Despite all its problems, the neighborhood has a big heart, Lejoindre said.
“The locals know this, but sometimes we need it to emerge in a spectacular way,” he said. “For me, CAN is one of those times when the neighborhood can revel in being a little bit exceptional.”
After half time, the Ivory Coast players rallied and brought the score to 9-7. But then Mauritania disconnects his energy and his dreams. As the sky darkens on a dark night and spectators hold up their phones like flashlights, Mauritania scores again. And again. And again. Bum Bum bum. The players start doing little dances after each goal.
As Souré blows his whistle for full time, a crowd bursts onto the small pitch to embrace the young Mauritania team in a cyclone of squeals of joy.
Camara, who will be taking a few weeks off before beginning preparations for next year’s event, said he was continually amazed at the joy the small tournament had brought to the neighborhood.
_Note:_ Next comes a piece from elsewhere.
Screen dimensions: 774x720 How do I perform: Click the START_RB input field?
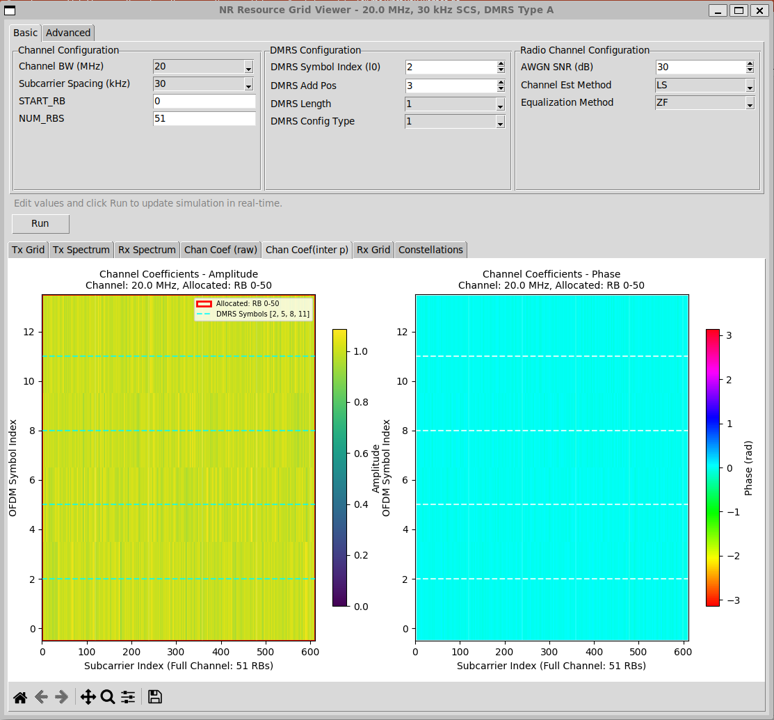click(x=204, y=102)
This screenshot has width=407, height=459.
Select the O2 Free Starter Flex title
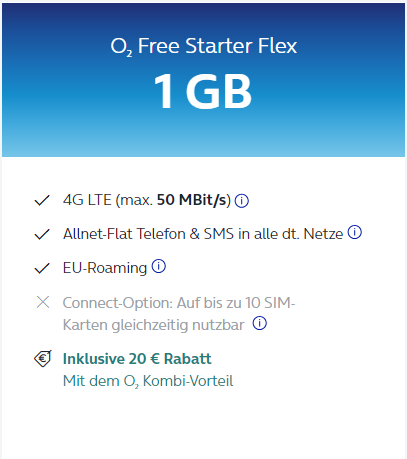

At a time when anti-immigration sentiments are growing and identity politics are exploding in France, he said he considered it a unifying event. “We thought we were just starting something for fun,” she said, “but we created something bigger.”
Red and white fireworks exploded over the small park in the heart of the Goutte d’Or. The celebration will continue for hours.
Juliette Guéron-Gabrielle contributed research from Paris.